Goal =>
Format the material as a Markdown table with the columns Row and Line. Begin at the line that contains "coordinates (160, 570).", stop after the line that contains "coordinates (1230, 50).", number the rows in order, and leave out blank lines.

Stored data =>
────────────────────────────────────────
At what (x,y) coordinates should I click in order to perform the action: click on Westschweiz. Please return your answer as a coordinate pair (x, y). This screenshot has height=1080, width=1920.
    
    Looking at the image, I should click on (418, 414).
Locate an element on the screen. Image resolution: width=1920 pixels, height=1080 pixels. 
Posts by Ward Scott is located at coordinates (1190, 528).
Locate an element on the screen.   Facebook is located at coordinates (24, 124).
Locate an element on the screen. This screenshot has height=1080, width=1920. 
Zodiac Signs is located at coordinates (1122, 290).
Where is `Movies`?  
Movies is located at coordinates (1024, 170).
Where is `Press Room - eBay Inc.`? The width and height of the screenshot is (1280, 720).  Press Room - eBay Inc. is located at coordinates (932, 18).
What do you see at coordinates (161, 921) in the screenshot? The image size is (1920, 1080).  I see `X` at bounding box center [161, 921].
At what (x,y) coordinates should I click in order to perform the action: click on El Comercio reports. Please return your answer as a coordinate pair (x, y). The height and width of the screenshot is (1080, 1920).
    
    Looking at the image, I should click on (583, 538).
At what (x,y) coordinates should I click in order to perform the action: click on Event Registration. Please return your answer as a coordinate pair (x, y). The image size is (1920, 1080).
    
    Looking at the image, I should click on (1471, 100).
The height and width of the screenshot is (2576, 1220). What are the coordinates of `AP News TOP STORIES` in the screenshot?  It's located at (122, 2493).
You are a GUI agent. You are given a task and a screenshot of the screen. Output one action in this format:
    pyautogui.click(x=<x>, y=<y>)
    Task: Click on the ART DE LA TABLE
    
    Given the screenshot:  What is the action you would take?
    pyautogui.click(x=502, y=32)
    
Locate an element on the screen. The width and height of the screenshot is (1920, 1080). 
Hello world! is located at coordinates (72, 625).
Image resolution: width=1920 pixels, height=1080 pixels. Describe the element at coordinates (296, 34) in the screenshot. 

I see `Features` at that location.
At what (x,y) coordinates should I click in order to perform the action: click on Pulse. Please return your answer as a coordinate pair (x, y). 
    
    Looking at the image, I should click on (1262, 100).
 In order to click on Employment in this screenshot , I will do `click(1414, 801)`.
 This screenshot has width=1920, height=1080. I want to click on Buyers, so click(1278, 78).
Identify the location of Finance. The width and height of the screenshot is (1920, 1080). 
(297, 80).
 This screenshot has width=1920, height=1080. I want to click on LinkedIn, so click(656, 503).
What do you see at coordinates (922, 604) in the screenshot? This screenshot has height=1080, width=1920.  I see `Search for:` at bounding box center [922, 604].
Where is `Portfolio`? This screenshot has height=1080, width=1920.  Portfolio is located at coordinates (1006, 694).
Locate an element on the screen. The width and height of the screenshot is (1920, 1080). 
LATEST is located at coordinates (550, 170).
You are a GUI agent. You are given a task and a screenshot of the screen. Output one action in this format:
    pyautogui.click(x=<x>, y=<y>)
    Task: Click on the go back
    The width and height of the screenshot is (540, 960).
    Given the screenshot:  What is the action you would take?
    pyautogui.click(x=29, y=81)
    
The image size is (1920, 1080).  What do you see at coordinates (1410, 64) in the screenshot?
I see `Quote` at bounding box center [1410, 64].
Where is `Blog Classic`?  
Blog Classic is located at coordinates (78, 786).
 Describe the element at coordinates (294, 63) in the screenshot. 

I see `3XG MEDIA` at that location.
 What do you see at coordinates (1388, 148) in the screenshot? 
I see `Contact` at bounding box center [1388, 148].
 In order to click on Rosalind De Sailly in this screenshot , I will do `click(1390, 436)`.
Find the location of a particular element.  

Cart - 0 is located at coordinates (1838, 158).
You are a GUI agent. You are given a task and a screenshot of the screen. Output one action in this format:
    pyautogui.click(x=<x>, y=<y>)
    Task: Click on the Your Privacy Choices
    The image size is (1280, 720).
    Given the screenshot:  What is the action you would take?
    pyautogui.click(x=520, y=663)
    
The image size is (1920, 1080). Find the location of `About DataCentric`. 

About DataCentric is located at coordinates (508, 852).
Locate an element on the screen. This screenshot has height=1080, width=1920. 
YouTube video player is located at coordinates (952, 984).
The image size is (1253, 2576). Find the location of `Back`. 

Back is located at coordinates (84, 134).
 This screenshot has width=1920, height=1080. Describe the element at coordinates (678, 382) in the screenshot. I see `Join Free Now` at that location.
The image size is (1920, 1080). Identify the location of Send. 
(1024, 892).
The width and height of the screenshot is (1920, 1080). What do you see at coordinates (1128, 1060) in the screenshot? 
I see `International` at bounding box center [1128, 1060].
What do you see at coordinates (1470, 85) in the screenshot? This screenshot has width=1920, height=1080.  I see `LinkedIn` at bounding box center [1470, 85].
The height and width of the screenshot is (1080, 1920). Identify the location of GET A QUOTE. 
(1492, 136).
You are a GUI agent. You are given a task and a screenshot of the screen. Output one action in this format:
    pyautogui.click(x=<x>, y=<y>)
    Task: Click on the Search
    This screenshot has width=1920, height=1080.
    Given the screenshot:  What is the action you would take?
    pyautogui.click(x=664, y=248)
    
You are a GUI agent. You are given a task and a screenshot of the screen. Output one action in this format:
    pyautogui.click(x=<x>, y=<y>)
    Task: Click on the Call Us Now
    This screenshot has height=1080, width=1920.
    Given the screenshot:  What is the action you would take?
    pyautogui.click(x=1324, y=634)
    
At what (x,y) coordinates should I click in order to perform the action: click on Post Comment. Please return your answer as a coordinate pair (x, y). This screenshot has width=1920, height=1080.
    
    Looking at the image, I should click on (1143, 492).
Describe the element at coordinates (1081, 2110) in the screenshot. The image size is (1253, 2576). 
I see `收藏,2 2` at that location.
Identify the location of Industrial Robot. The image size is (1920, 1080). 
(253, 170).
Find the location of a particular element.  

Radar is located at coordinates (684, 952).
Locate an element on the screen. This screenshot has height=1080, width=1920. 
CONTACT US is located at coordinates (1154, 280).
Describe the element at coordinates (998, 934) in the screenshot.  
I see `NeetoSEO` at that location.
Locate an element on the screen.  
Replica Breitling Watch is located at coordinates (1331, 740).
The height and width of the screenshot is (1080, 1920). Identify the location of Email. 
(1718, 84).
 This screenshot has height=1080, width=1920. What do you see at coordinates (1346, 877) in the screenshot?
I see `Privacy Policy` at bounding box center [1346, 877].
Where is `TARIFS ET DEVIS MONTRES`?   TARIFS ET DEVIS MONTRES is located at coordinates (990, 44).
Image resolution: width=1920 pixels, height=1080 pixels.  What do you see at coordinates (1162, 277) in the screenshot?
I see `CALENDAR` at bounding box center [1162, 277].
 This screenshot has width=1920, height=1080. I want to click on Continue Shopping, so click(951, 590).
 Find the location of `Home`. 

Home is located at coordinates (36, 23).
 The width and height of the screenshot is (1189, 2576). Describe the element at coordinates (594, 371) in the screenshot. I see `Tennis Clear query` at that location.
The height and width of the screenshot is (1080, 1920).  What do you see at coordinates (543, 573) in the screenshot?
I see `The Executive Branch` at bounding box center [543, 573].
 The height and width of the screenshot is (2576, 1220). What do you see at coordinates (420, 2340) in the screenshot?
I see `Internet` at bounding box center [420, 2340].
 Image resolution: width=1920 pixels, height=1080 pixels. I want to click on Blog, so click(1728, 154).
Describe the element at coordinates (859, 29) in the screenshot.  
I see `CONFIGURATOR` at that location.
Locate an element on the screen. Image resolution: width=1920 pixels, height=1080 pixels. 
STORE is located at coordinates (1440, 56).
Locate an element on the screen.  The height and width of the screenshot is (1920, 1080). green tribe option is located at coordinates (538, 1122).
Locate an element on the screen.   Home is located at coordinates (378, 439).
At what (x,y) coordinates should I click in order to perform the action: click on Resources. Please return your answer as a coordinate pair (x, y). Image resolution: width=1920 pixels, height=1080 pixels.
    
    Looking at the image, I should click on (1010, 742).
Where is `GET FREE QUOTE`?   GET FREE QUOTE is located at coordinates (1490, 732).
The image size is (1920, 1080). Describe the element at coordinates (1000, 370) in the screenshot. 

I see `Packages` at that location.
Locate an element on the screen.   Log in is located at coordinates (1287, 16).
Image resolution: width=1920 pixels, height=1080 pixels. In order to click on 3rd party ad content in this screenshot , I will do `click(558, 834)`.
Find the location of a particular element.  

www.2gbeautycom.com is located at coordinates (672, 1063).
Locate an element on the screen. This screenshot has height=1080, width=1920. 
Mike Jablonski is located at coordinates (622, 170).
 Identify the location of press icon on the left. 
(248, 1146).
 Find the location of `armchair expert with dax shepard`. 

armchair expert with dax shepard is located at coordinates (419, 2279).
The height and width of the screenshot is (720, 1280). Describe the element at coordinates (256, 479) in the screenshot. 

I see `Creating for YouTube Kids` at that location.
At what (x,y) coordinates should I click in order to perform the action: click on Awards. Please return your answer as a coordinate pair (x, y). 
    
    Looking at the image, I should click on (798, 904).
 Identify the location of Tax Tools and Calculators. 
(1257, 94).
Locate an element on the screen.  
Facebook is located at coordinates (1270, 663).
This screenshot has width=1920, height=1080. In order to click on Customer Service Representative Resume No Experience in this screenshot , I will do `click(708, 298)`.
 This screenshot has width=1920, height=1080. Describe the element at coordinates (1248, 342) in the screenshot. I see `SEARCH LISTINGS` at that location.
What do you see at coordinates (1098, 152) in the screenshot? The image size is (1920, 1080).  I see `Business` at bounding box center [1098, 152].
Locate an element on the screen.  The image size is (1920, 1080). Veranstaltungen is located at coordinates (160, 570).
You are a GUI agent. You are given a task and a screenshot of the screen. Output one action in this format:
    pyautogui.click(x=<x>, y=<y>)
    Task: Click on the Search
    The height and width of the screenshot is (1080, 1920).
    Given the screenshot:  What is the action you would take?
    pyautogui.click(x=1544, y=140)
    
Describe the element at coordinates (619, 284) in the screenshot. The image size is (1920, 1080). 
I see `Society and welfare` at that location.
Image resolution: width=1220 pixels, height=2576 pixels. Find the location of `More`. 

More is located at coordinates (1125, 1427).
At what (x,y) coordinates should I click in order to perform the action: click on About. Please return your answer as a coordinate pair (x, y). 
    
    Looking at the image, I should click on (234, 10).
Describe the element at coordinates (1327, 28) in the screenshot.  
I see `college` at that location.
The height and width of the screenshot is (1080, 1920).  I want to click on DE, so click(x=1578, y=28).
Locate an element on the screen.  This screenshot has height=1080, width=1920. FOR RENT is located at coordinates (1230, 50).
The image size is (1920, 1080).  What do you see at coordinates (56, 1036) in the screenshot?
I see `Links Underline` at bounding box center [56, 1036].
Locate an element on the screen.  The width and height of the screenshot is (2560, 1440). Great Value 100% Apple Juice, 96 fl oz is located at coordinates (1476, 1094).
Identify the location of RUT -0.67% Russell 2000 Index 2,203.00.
────────────────────────────────────────
Output below =>
| Row | Line |
|---|---|
| 1 | Locate an element on the screen.  The image size is (1920, 1080). Veranstaltungen is located at coordinates (160, 570). |
| 2 | You are a GUI agent. You are given a task and a screenshot of the screen. Output one action in this format: |
| 3 |     pyautogui.click(x=<x>, y=<y>) |
| 4 |     Task: Click on the Search |
| 5 |     The height and width of the screenshot is (1080, 1920). |
| 6 |     Given the screenshot:  What is the action you would take? |
| 7 |     pyautogui.click(x=1544, y=140) |
| 8 | Describe the element at coordinates (619, 284) in the screenshot. The image size is (1920, 1080).  |
| 9 | I see `Society and welfare` at that location. |
| 10 | Image resolution: width=1220 pixels, height=2576 pixels. Find the location of `More`.  |
| 11 | More is located at coordinates (1125, 1427). |
| 12 | At what (x,y) coordinates should I click in order to perform the action: click on About. Please return your answer as a coordinate pair (x, y).  |
| 13 |     Looking at the image, I should click on (234, 10). |
| 14 | Describe the element at coordinates (1327, 28) in the screenshot.   |
| 15 | I see `college` at that location. |
| 16 | The height and width of the screenshot is (1080, 1920).  I want to click on DE, so click(x=1578, y=28). |
| 17 | Locate an element on the screen.  This screenshot has height=1080, width=1920. FOR RENT is located at coordinates (1230, 50). |